Nous comprenons parfaitement qu’il soit difficile d’obtenir, lors du renouvellement de l’accord, l’abrogation de l’article 2 et que le Gouvernement belge soit très sensible sur ce point.

Vos observations touchant le concours de la Belgique dans les questions se rapportant à la navigation sur le Rhin répondent absolument à notre manière de voir. D’autre part, on ne saurait méconnaître que les mêmes considérations s’appliquent à nos rapports avec la Hollande.

Ce pays, tout comme la Belgique et nous-mêmes, est intéressé à la solution de la question de la navigation sur le Rhin. Pendant toute la durée de la guerre, les relations économiques entre la Suisse et la Hollande ont toujours été très agréables. Le Gouvernement hollandais prétend, et non pas à tort, que la Suisse ne saurait traiter la Hollande moins favorablement que la Belgique et que le renouvellement de la clause touchant le port d’Anvers ne serait pas compris en Hollande. Nous nous trouvons donc dans une situation quelque peu délicate et nous devons agir avec beaucoup de prudence pour éviter du mécontentement de part et d’autre. Or, cela ne sera pas possible, pour autant qu’il s’agit de la Hollande, si nous maintenons l’article 2 de l’accord avec la Belgique. Nous nous sommes aussi entretenus de cette question avec M. Lucien Cramer du Département politique qui, comme vous le savez, s’occupe spécialement du problème de la navigation rhénane. M. Cramer est du même avis que nous.

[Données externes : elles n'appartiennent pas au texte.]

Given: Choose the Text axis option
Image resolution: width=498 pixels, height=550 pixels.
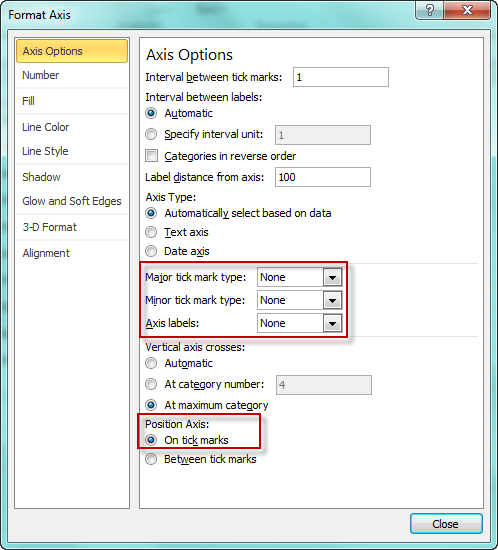Looking at the screenshot, I should click(151, 232).
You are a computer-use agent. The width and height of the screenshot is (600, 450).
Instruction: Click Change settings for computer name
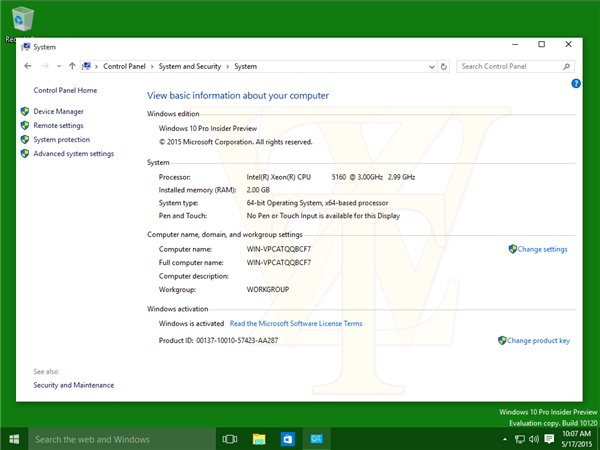point(542,249)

Nous ne doutons pas qu’il vous soit possible d’amener le Gouvernement belge à renoncer au maintien de l’article 2, en lui exposant que, par principe, nous ne pouvons nous lier à aucun port déterminé, mais que nous cherchons à revenir aux conditions normales, c’est-à-dire à nous régler uniquement sur les conditions de transport, telles qu’elles résultent de la libre concurrence. Faites observer qu’évidemment nous continuerons volontiers à utiliser le port d’Anvers, dès que les conditions de transport nous le permettront et que, dès lors, le Gouvernement belge n’a aucun intérêt pratique au maintien de la clause.

L’importance que les transports suisses offrent actuellement n’est du reste pas appelée à durer, car elle dérive, pour une bonne part, des circonstances extraordinaires créées par la guerre. Cela s’applique spécialement à nos transports de charbon. Ces derniers n’entreront plus en ligne de compte, lorsque nous ne serons plus obligés d’importer du charbon d’Amérique, mais que nous pourrons du nouveau nous adresser à nos fournisseurs normaux: l’Allemagne, la France et la Belgique, et renoncer au monopole des charbons. Nous espérons que cela sera le cas dans un délai relativement court. De même, après l’abolition du monopole des céréales et du sucre, le transport de ces denrées ne se fera plus, comme maintenant sur des bateaux exclusivement affrétés et chargés pour la Suisse, mais elles pourront arriver dans les ports européens, en de nombreux envois partiels, avec des marchandises destinées à d’autres pays. Une fois ces marchandises en Europe, il arrivera fréquemment qu’on ne saura pas du tout si elles sont destinées au ravitaillement de la Suisse ou d’autres pays. Pour parler au sens figuré, le fleuve actuel des marchandises d’importation suisses se décomposera en un nombre illimité de petits ruisseaux, de sorte qu’on ne pourra bientôt plus parler d’un trafic suisse dans sa forme actuelle. Il sera utile d’attirer, aujourd’hui déjà, l’attention du Gouvernement belge sur cette évolution, qui ne constituera que le retour à des conditions normales.

Pour ce qui est du crédit, nous réservons encore notre décision définitive. Il n’est pas impossible que nous fassions sur ce point des concessions à la Belgique, si cela est absolument nécessaire.

P.S. Nous avons discuté de l’affaire avec M. le Conseiller fédéral Calonder, qui partage notre manière de voir.

1
Lettre (Copie): EVD Zentrale 1914-1918/21-22P.94/GB. Accord relatif aux charbons. Paraphe: KW.
2
Cf. no 187.
3
Sur cette question, cf. nos 84, 151, 177.